[Stored data]

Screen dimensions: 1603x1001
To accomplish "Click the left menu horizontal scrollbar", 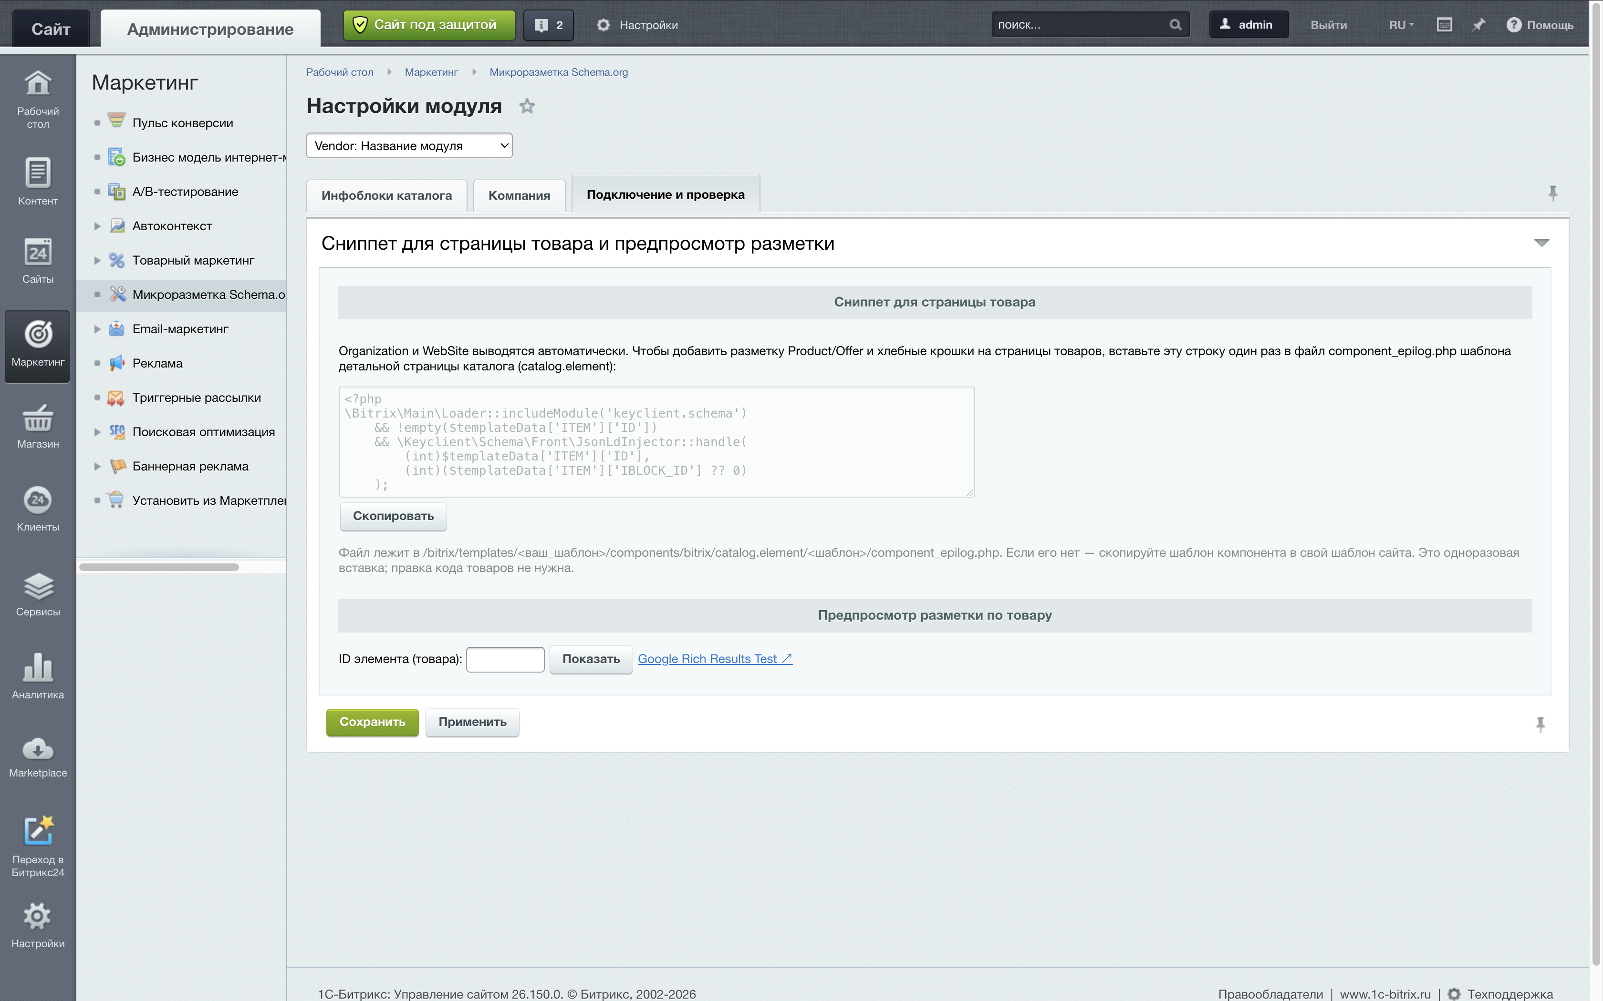I will (159, 567).
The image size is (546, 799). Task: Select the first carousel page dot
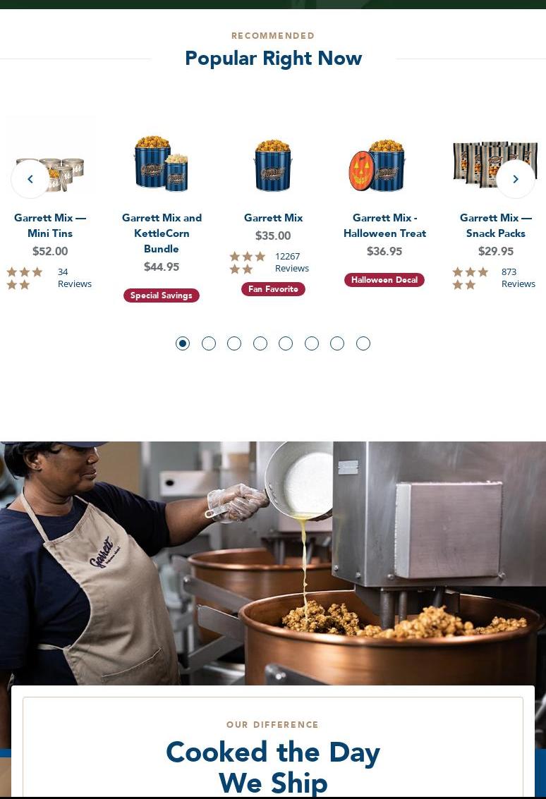tap(183, 343)
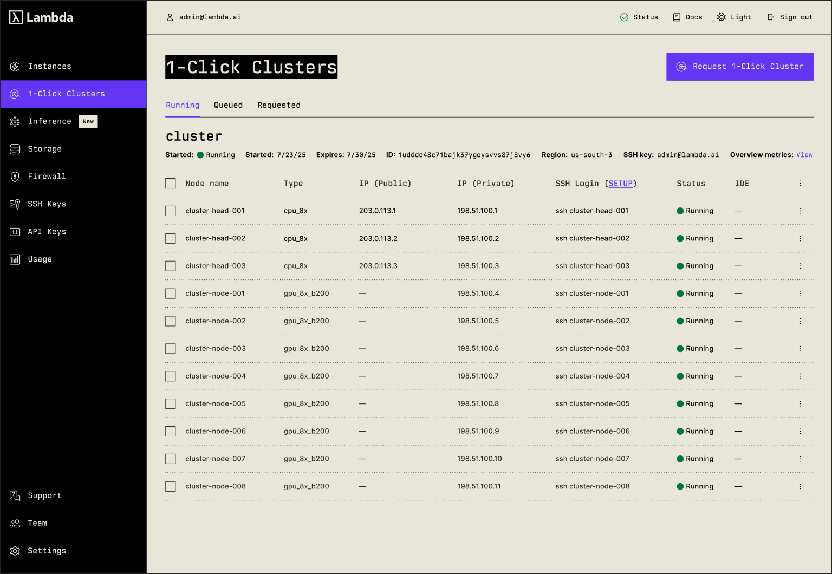The height and width of the screenshot is (574, 832).
Task: Open the Usage dashboard icon
Action: (x=15, y=259)
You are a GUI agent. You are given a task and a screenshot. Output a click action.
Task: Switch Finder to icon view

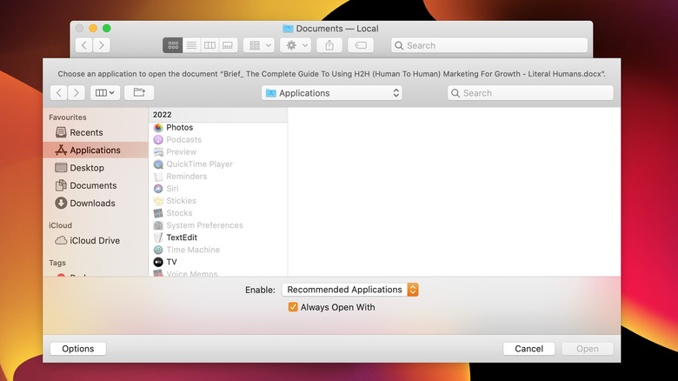[172, 45]
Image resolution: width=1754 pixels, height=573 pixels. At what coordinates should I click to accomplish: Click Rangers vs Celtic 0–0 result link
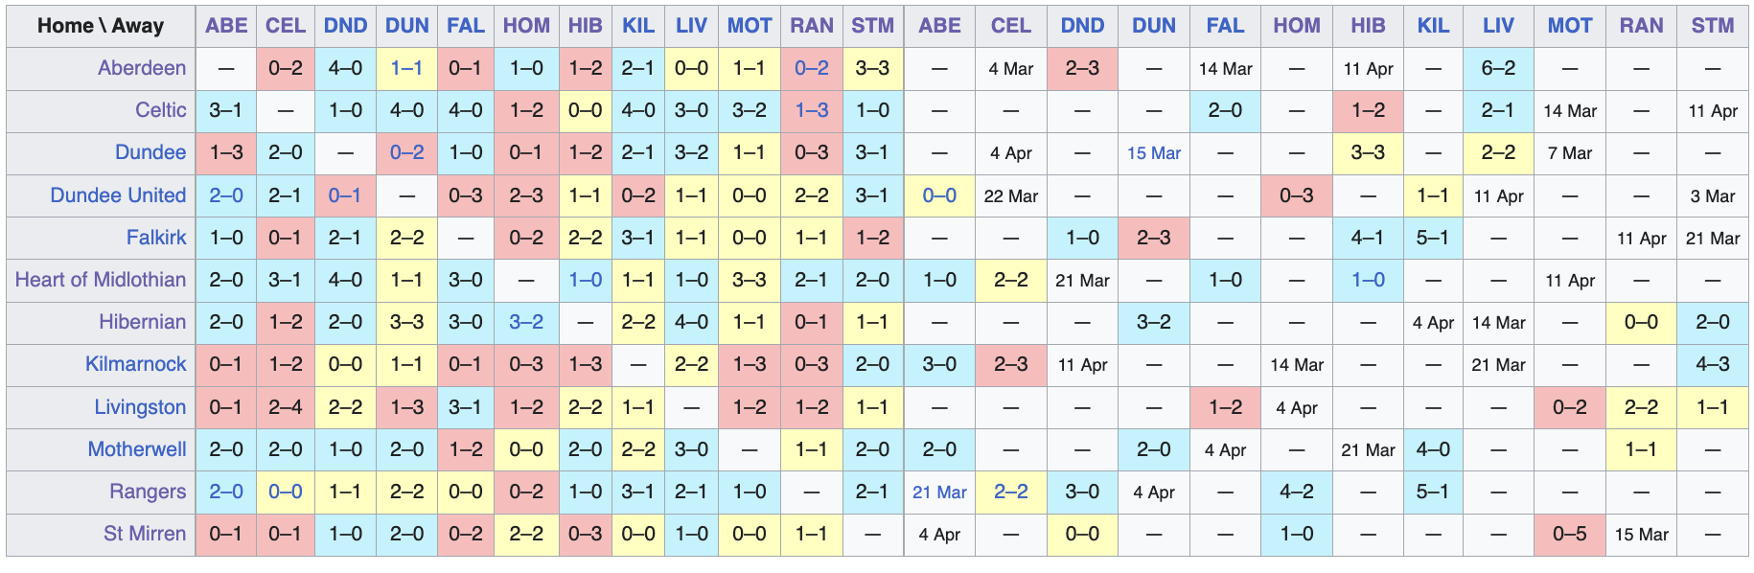(x=285, y=492)
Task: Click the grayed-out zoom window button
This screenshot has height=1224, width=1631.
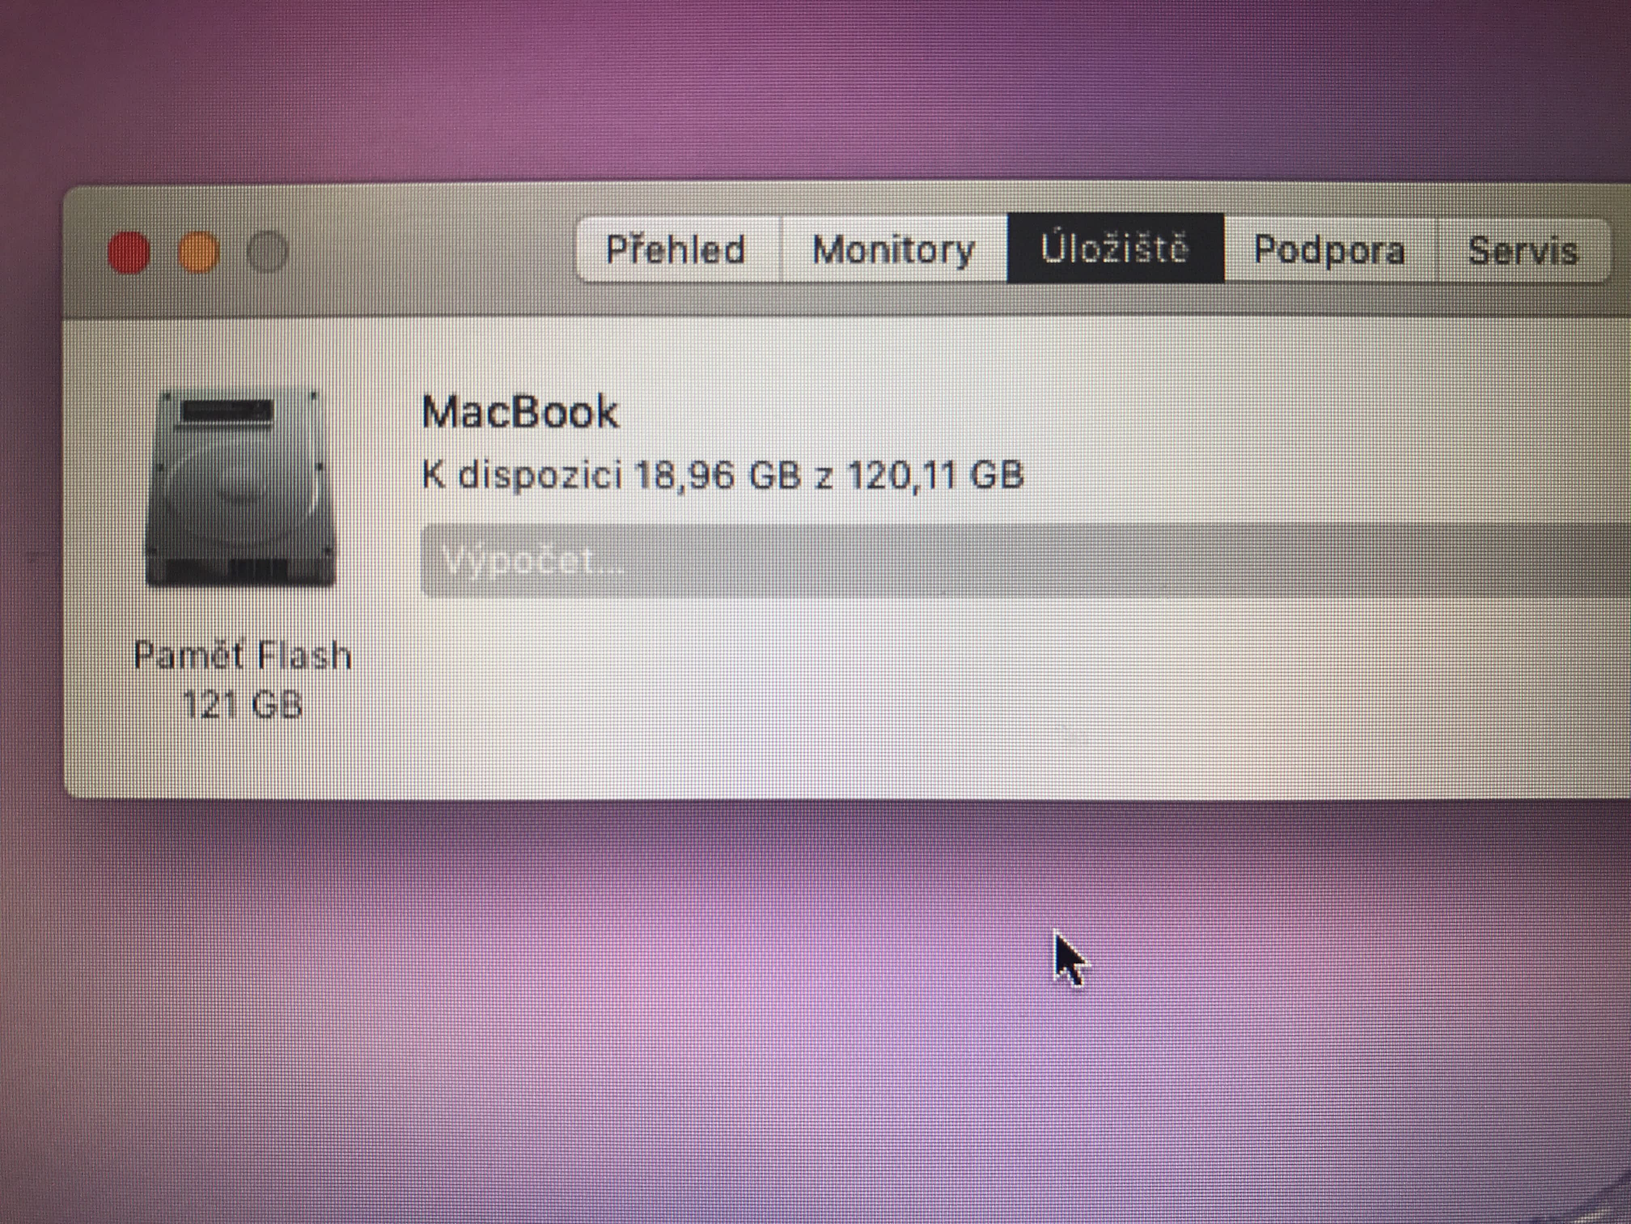Action: [267, 252]
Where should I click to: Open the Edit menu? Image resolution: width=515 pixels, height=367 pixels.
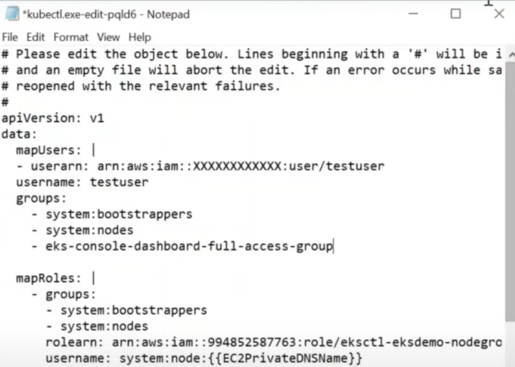click(x=36, y=37)
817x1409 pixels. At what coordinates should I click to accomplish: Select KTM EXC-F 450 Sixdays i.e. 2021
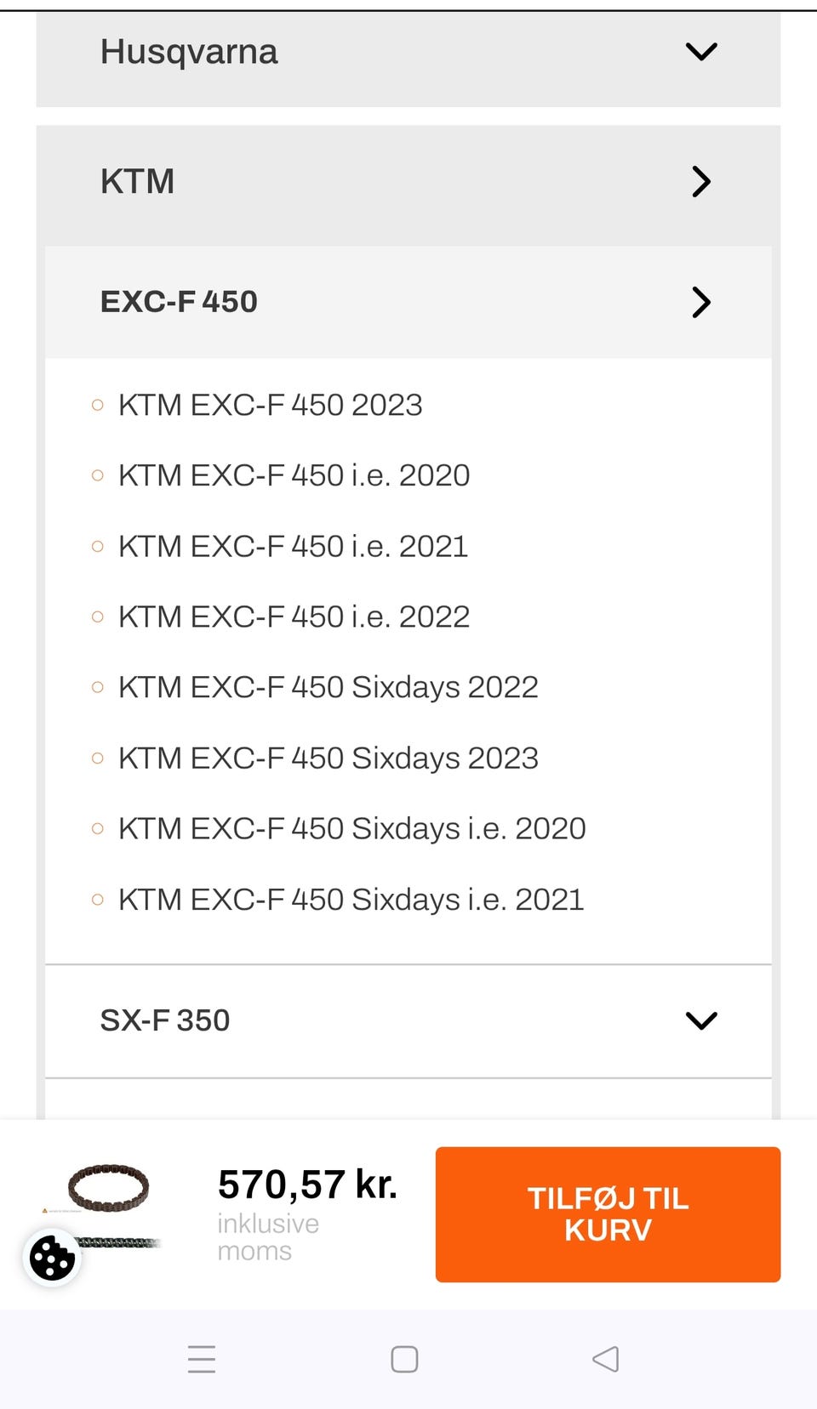(x=351, y=899)
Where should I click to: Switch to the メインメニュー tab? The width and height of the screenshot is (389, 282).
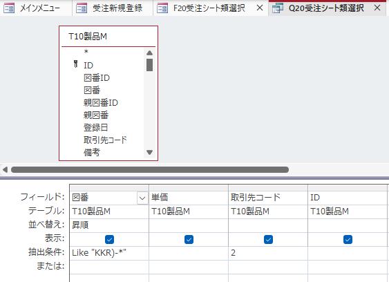[36, 8]
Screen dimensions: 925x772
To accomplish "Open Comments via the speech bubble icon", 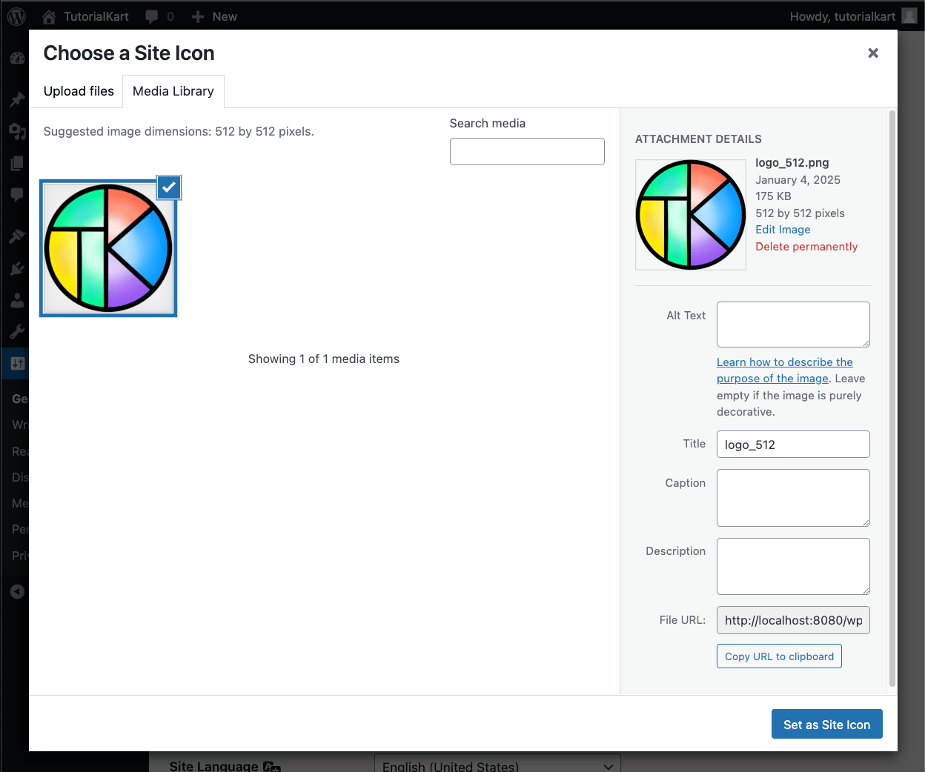I will [x=16, y=195].
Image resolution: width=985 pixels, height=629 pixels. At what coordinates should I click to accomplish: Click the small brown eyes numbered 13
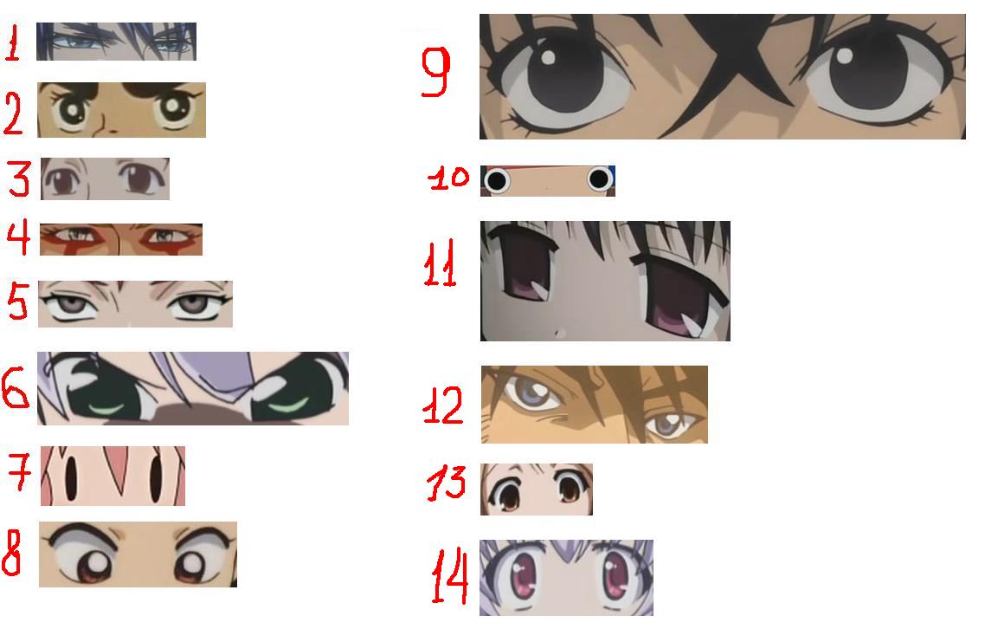[x=537, y=490]
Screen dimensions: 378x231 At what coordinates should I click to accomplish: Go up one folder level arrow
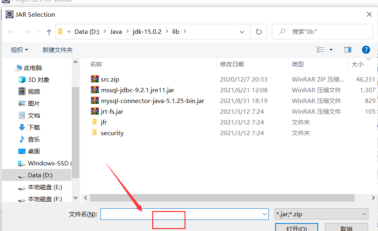point(49,32)
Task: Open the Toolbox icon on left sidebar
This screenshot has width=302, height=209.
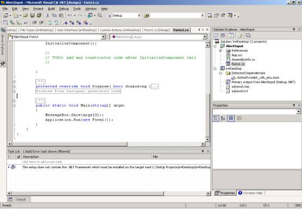Action: tap(3, 64)
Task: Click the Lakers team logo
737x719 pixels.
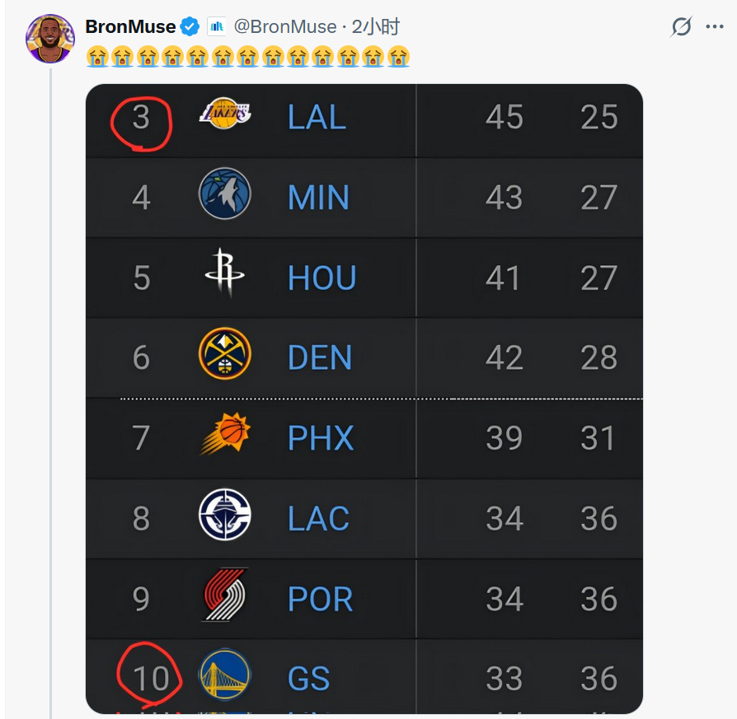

== EXERCISE DIRECTIONS ==
Every line from the one containing "Screen dimensions: 378x231" through the end of the entries above is to be copied exactly; pictures are to be left out.

== TASK OUTPUT ==
Screen dimensions: 378x231 At what coordinates should I click to accomplish: Go up one folder level arrow
point(49,32)
Task: Open the Toolbox icon on left sidebar
This screenshot has width=302, height=209.
Action: tap(3, 64)
Task: Click the Lakers team logo
737x719 pixels.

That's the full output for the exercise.